The records:
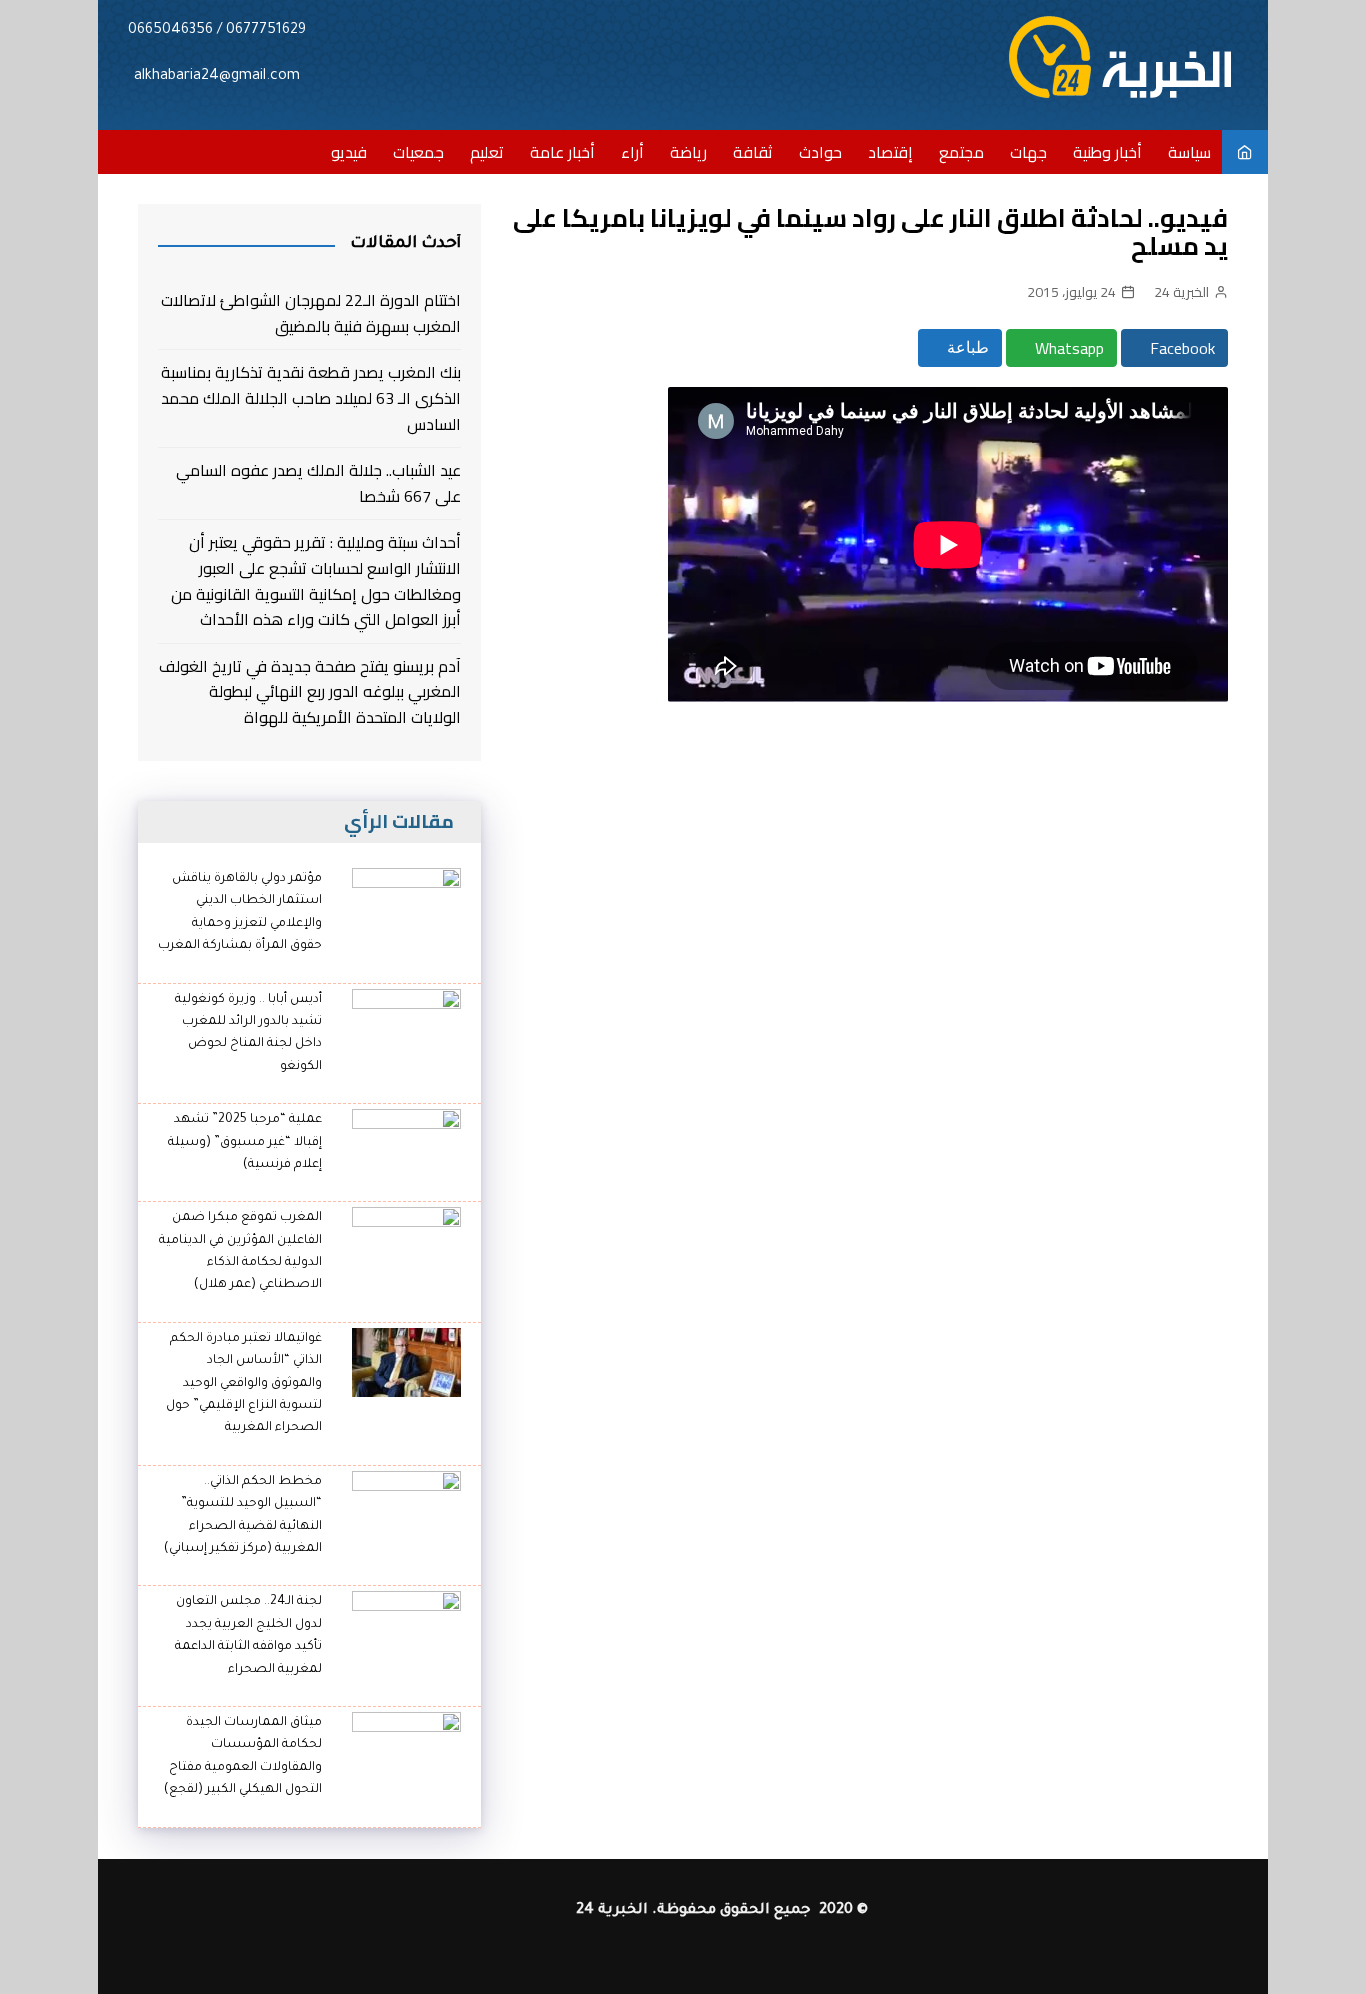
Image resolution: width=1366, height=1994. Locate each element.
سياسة (1189, 152)
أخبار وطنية (1107, 152)
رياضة (688, 152)
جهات (1028, 152)
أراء (632, 152)
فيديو (349, 152)
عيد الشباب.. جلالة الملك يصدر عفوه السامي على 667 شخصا (318, 483)
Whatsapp (1067, 348)
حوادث (820, 152)
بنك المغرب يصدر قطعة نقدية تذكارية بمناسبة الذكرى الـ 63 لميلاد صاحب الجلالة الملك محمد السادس (311, 398)
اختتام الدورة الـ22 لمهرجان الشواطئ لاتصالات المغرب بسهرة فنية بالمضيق (311, 313)
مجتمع (961, 152)
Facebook (1180, 348)
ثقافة (753, 152)
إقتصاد (890, 152)
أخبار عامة (562, 152)
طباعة (966, 347)
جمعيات (418, 152)
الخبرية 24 (1181, 292)
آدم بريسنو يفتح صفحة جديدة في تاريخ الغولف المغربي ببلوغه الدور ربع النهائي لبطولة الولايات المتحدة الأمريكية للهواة (310, 692)
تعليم (487, 152)
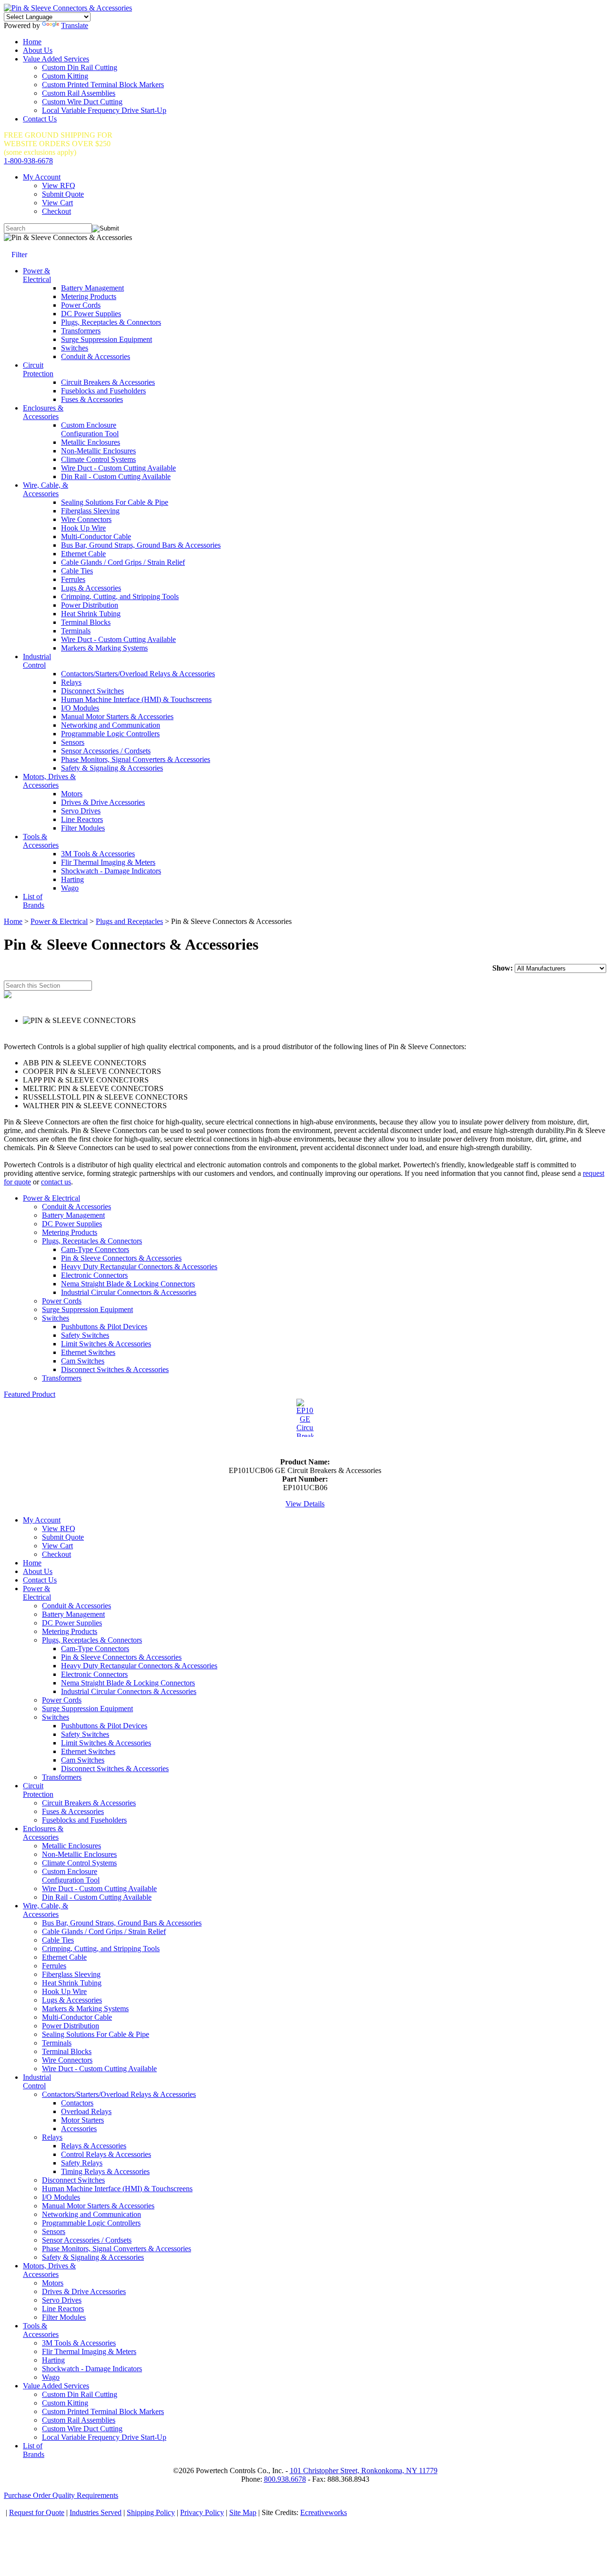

Exercise requirements: Skipping the pictures, transcribe each line above exactly as it appears.

Written response:
Image resolution: width=1366, height=1994. Locate each element.
سياسة (1189, 152)
أخبار وطنية (1107, 152)
رياضة (688, 152)
جهات (1028, 152)
أراء (632, 152)
فيديو (349, 152)
عيد الشباب.. جلالة الملك يصدر عفوه السامي على 667 شخصا (318, 483)
Whatsapp (1067, 348)
حوادث (820, 152)
بنك المغرب يصدر قطعة نقدية تذكارية بمناسبة الذكرى الـ 63 لميلاد صاحب الجلالة الملك محمد السادس (311, 398)
اختتام الدورة الـ22 لمهرجان الشواطئ لاتصالات المغرب بسهرة فنية بالمضيق (311, 313)
مجتمع (961, 152)
Facebook (1180, 348)
ثقافة (753, 152)
إقتصاد (890, 152)
أخبار عامة (562, 152)
طباعة (966, 347)
جمعيات (418, 152)
الخبرية 24 (1181, 292)
آدم بريسنو يفتح صفحة جديدة في تاريخ الغولف المغربي ببلوغه الدور ربع النهائي لبطولة الولايات المتحدة الأمريكية للهواة (310, 692)
تعليم (487, 152)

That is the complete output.